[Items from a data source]
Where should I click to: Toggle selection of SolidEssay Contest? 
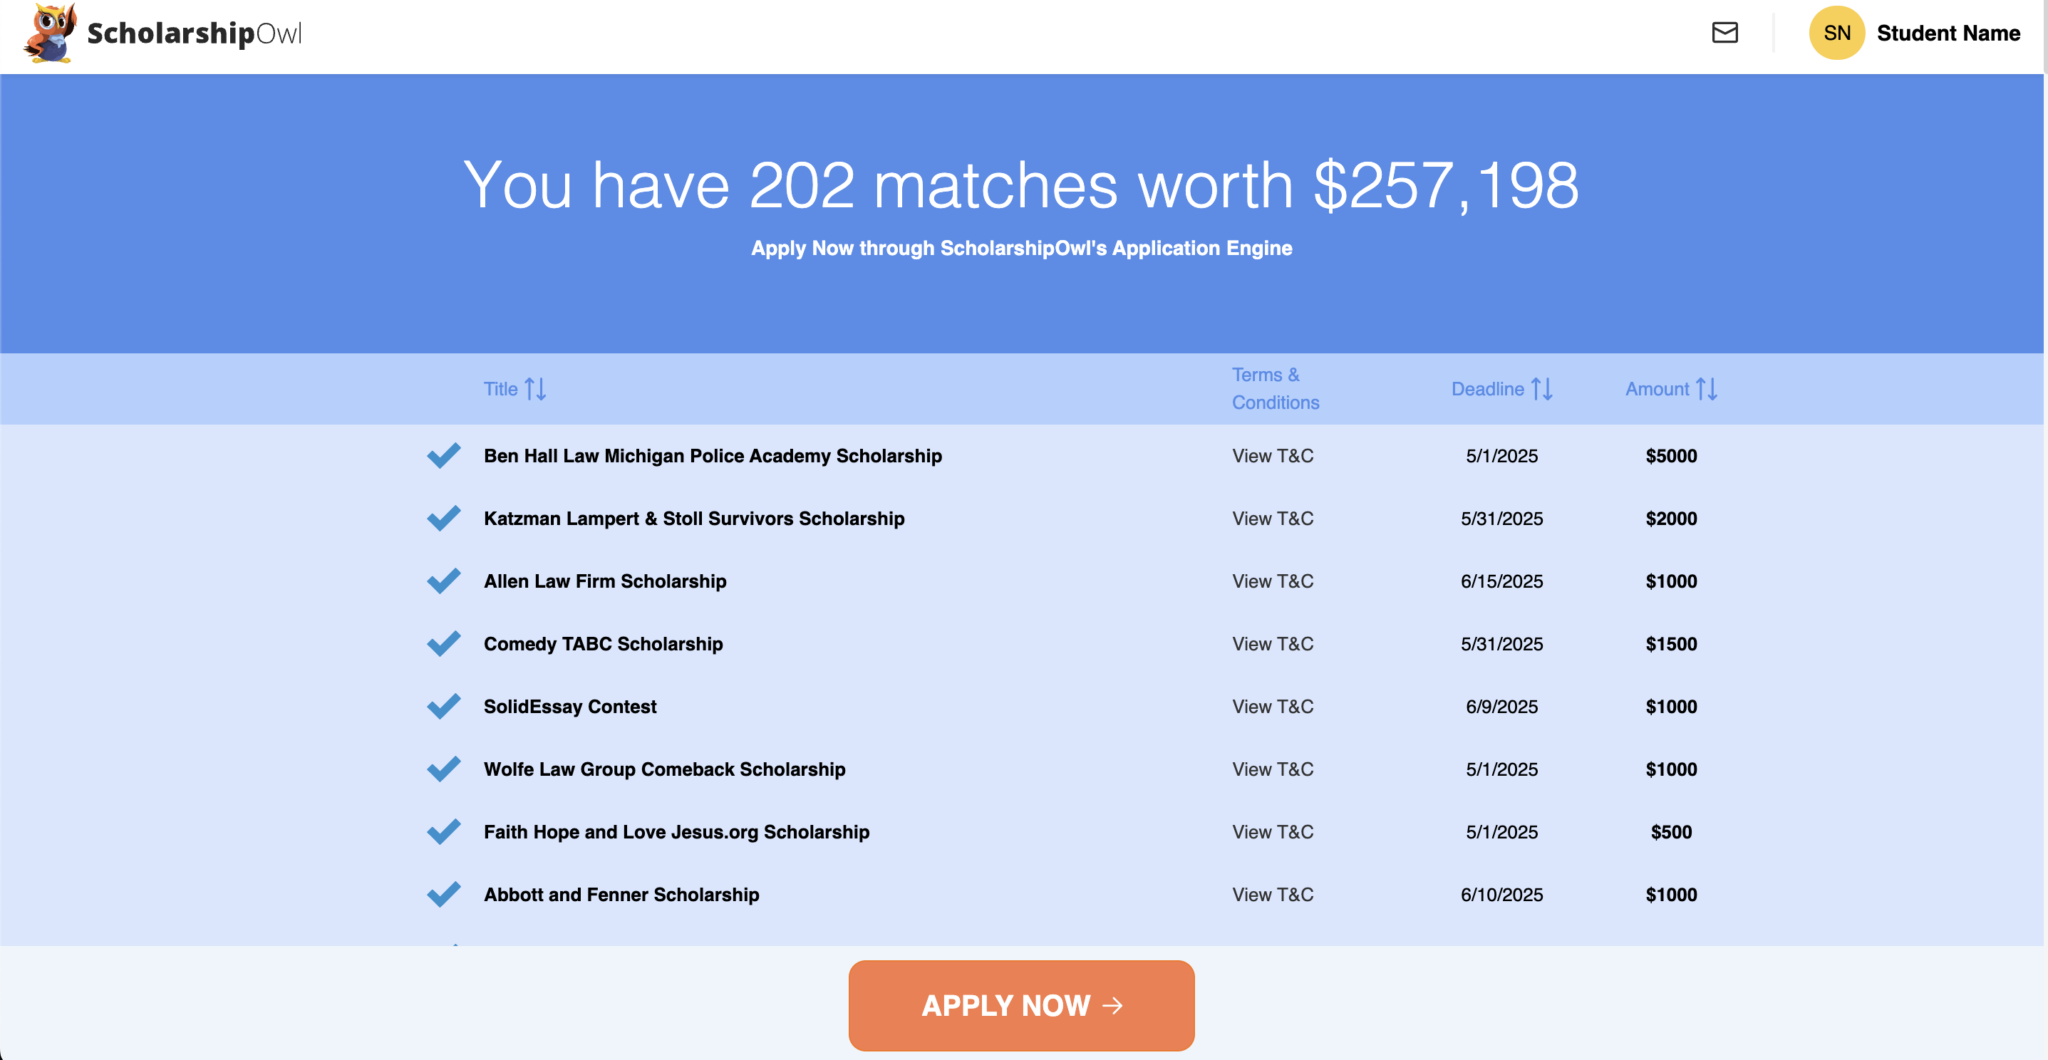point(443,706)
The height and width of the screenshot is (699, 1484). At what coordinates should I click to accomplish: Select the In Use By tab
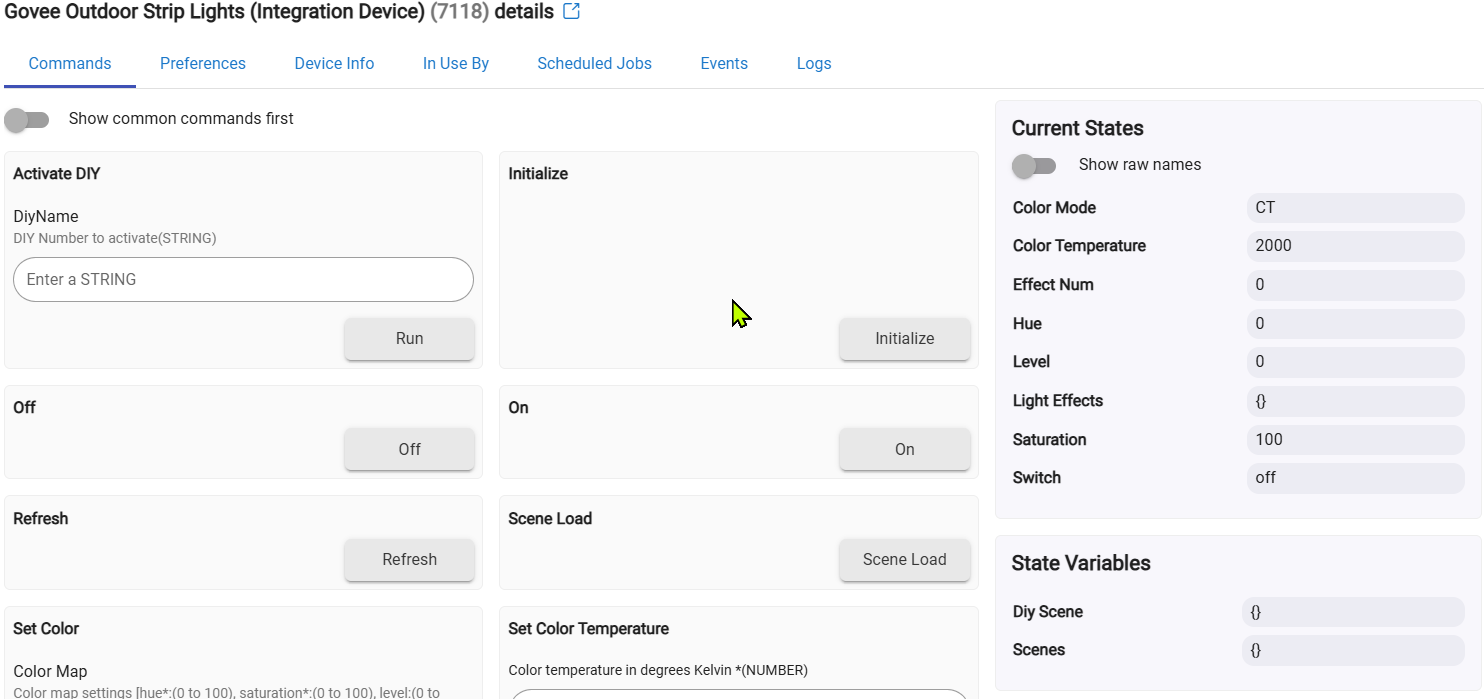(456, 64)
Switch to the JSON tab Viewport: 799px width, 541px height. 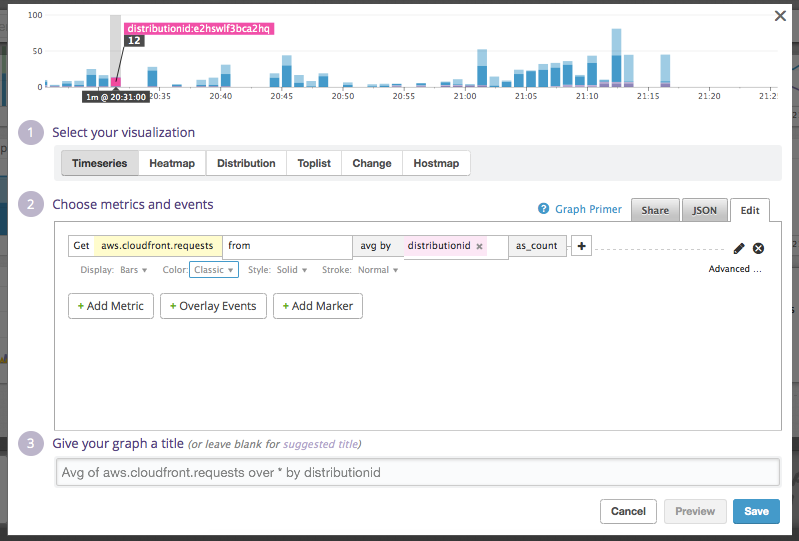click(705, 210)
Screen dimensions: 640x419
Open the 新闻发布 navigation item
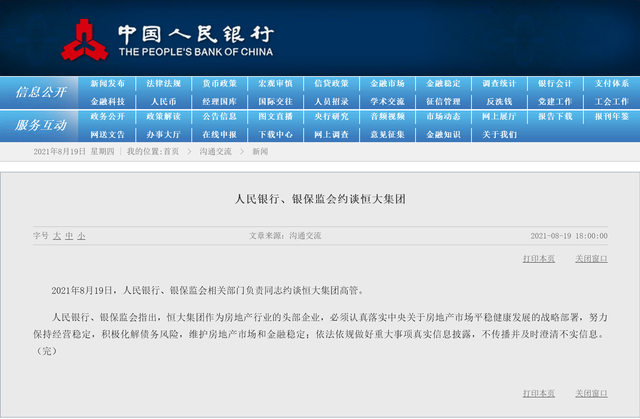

**Goal of the exercise**
Please retype the lines from the one that contains "Screen dimensions: 640x419" through the final line of the data, both included, without any pictures.

**Answer to this problem**
Screen dimensions: 640x419
Open the 新闻发布 navigation item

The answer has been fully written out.